Die Auswahl des geeigneten Index

Die Indexwahl ist ganz zentral. Es gibt unterschiedliche Beurteilungskriterien, die von Bedeutung sind.

Text: Barbara Kalhammer

Welche Rolle spielt die Wahl des geeigneten Benchmarkindex?

Wir unterscheiden die normative und die deskriptive Funktion eines Benchmarkindex. Wird im Rahmen des Top-Down-Allokationsprozesses den einzelnen Anlageklassen eine Benchmark zugeordnet, so steht die normative Funktion im Vordergrund. Indem das Anlageuniversum und deren Gewichtung sowie die Rebalancing-Methodik verbindlich festlegt werden, wird mit der Zuordnung eines Benchmarkindex die Anlagetätigkeit vorgegeben. Im Rahmen der laufenden Überwachung und Kontrolle des  Anlageprozesses steht demgegenüber die deskriptive Funktion im Mittelpunkt: Der Vergleich des erzielten Anlageergebnisses mit der anwendbaren Benchmark erlaubt eine umfassende und schlüssige Beurteilung der Managerleistung.

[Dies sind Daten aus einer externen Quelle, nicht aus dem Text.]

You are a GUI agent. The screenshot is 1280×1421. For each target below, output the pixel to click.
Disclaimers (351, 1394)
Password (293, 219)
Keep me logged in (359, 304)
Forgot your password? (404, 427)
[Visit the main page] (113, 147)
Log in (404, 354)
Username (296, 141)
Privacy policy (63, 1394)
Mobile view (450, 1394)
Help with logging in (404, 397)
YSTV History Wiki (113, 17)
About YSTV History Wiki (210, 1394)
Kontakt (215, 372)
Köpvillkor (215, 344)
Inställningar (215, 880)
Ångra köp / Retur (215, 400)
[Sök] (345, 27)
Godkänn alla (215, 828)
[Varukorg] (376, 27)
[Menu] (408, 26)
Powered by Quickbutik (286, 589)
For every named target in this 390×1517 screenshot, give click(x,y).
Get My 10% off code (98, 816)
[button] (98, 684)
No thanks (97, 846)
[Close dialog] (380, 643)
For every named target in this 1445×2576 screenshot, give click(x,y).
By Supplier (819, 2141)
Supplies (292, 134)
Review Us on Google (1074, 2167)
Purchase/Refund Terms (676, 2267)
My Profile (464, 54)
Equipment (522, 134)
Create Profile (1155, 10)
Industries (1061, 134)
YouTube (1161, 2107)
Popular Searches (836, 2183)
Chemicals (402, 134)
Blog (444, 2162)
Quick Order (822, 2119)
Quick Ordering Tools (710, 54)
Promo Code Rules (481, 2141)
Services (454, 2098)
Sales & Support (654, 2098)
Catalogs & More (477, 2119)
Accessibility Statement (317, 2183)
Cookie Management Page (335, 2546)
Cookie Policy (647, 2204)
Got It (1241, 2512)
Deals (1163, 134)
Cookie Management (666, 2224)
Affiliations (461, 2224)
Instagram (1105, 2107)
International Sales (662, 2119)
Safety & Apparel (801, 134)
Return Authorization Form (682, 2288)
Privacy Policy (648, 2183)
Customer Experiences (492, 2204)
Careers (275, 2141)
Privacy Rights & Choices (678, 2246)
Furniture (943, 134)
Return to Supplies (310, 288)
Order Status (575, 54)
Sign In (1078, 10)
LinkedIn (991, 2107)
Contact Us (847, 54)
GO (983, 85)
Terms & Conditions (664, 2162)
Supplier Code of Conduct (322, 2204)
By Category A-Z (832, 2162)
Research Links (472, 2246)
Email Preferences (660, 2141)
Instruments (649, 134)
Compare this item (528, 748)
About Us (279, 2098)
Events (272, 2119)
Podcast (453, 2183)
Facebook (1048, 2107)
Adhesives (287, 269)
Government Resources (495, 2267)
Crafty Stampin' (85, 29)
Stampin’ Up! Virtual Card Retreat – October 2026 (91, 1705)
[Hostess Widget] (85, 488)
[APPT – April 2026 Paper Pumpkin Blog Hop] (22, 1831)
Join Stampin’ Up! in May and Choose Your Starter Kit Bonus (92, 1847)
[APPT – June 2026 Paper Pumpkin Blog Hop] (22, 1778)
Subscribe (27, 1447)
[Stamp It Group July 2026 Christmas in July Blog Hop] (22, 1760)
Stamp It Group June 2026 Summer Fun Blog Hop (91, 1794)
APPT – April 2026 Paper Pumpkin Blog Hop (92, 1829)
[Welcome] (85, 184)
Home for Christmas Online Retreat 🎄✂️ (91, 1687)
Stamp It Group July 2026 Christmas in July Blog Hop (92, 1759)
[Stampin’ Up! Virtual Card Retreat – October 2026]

Wie sieht das Konzept von c-alm zur Eignungsbeurteilung eines Index aus?

Wir haben zur Beurteilung eines Index ein Rating-Konzept entwickelt, das im Wesentlichen auf den drei Kriterien Ertrag, Risiko und Liquidität aufbaut. Bei der Beurteilung des Ertragspotenzials eines Benchmarkindex stützen wir uns vorzugsweise auf fundamentale Ertragskennzahlen statt historische Renditekennzahlen ab. Im Falle von Aktien- und Immobilienindizes evaluieren wir zu diesem Zweck beispielsweise das aggregierte Kurs-Gewinn-Verhältnis, Buchwert-Marktwert-Verhältnis et cetera.

Bei Bondindizes liefern die gewichteten Verfallsrenditen (Yield to Maturity, Yield to Worst) wichtige Indikationen bezüglich des Ertragspotenzials eines Index. Die Risikobeurteilung nehmen wir in erster Linie basierend auf der konkreten Zusammensetzung eines Benchmarkindex vor: Neben den geografischen, währungs- und sektorspezifischen Diversifikationseigenschaften untersuchen wir insbesondere auch die Titelkonzentration innerhalb des Index. Die Liquidität, gemessen am kumulierten und durchschnittlichen Transaktionsvolumen, dient als Indikator der Flexibilität der Anlagebewirtschaftung.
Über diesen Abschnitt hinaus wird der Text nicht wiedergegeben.